━━━━━ Records ━━━━━
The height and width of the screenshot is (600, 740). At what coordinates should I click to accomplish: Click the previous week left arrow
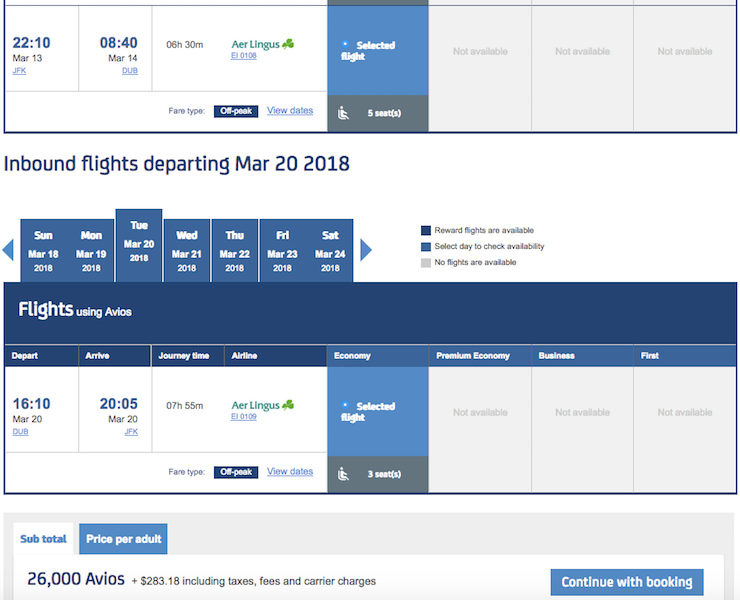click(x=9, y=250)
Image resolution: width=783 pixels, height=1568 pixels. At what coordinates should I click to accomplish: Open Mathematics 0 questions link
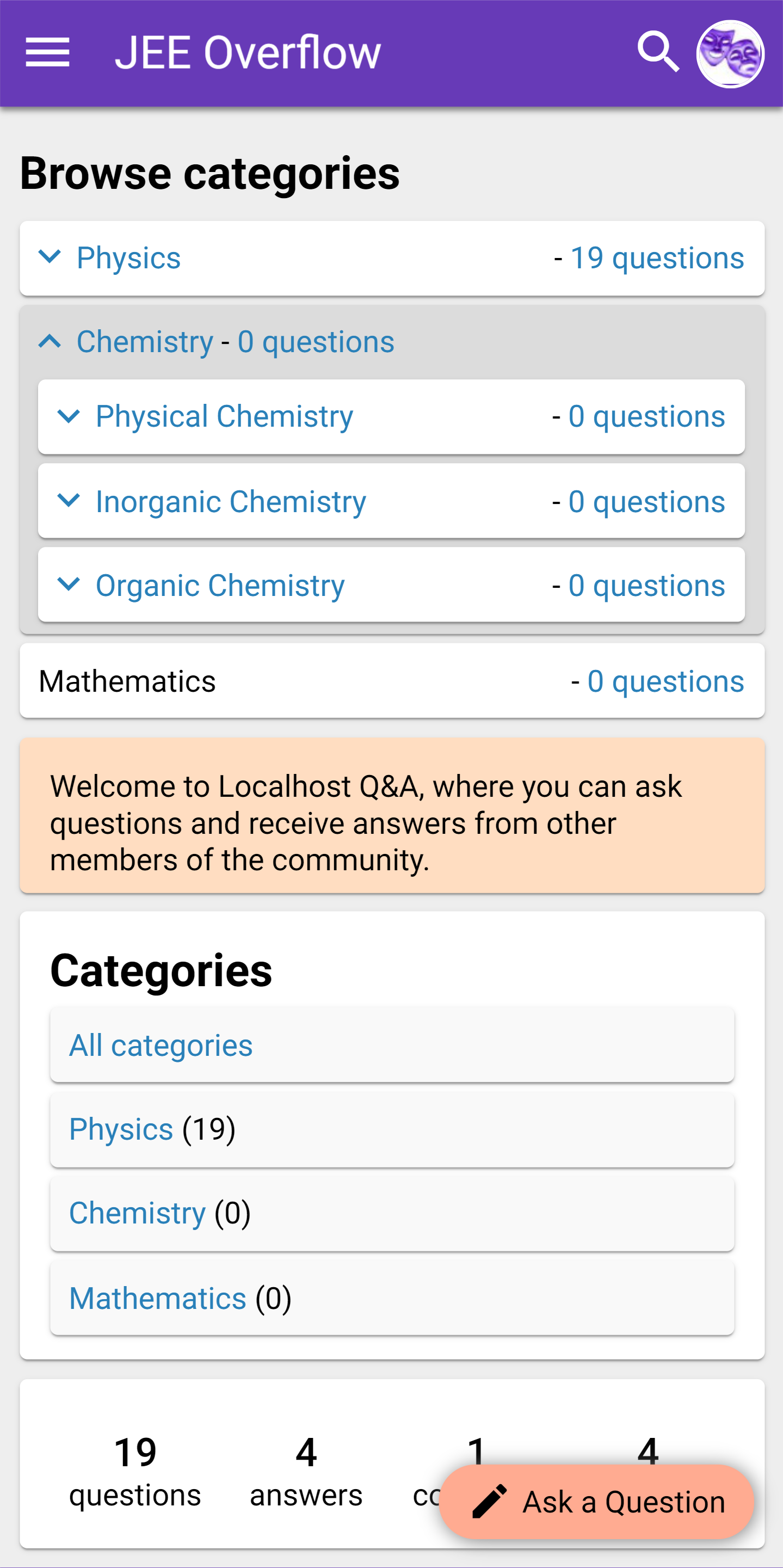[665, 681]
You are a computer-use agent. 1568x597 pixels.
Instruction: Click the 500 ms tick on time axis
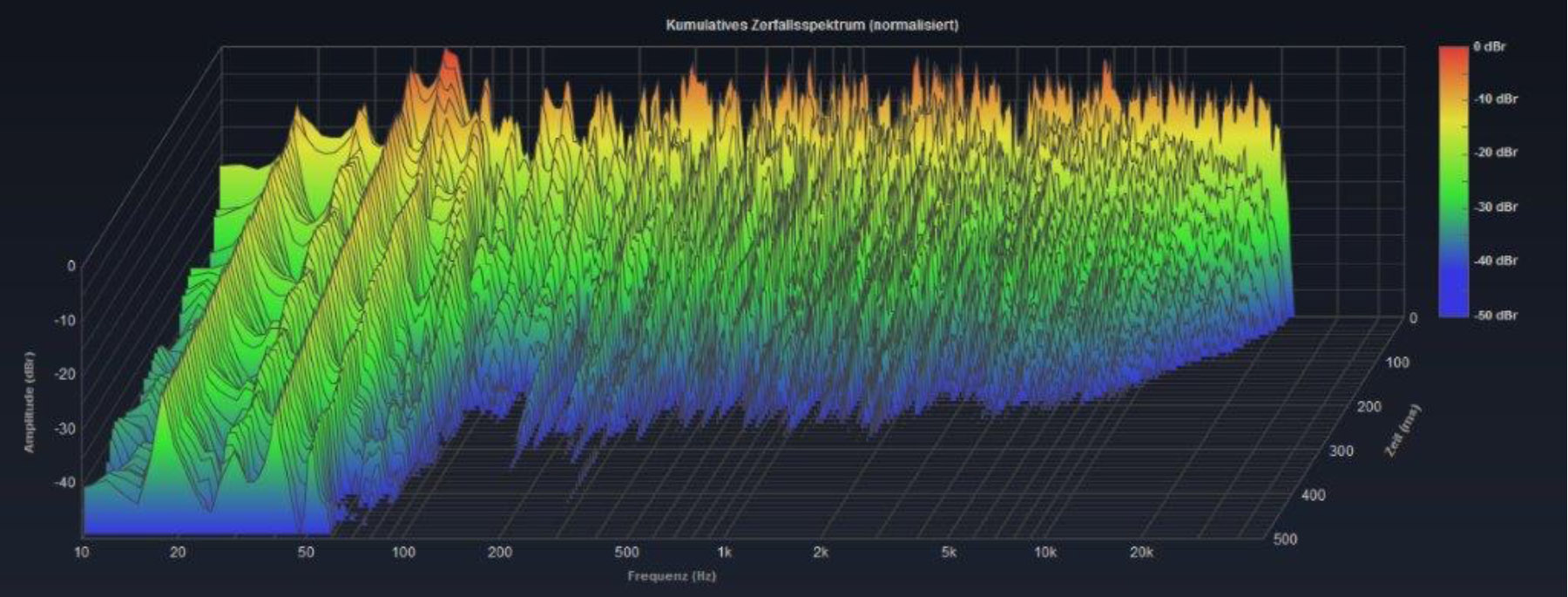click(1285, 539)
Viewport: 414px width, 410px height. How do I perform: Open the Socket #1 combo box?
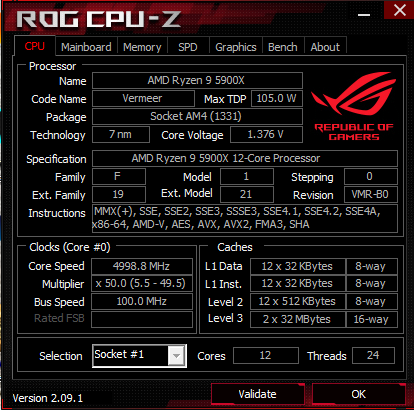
━━━━━
### Activity
Word for word, retype the lines from the one that contains "You are a computer-use" through the final line of the data, both ends included, excluding pictures.

### Completed exercise
You are a computer-use agent. 1568x597 pixels.
Instruction: Click the 500 ms tick on time axis
click(1285, 539)
Viewport: 414px width, 410px height. How do I perform: Open the Socket #1 combo box?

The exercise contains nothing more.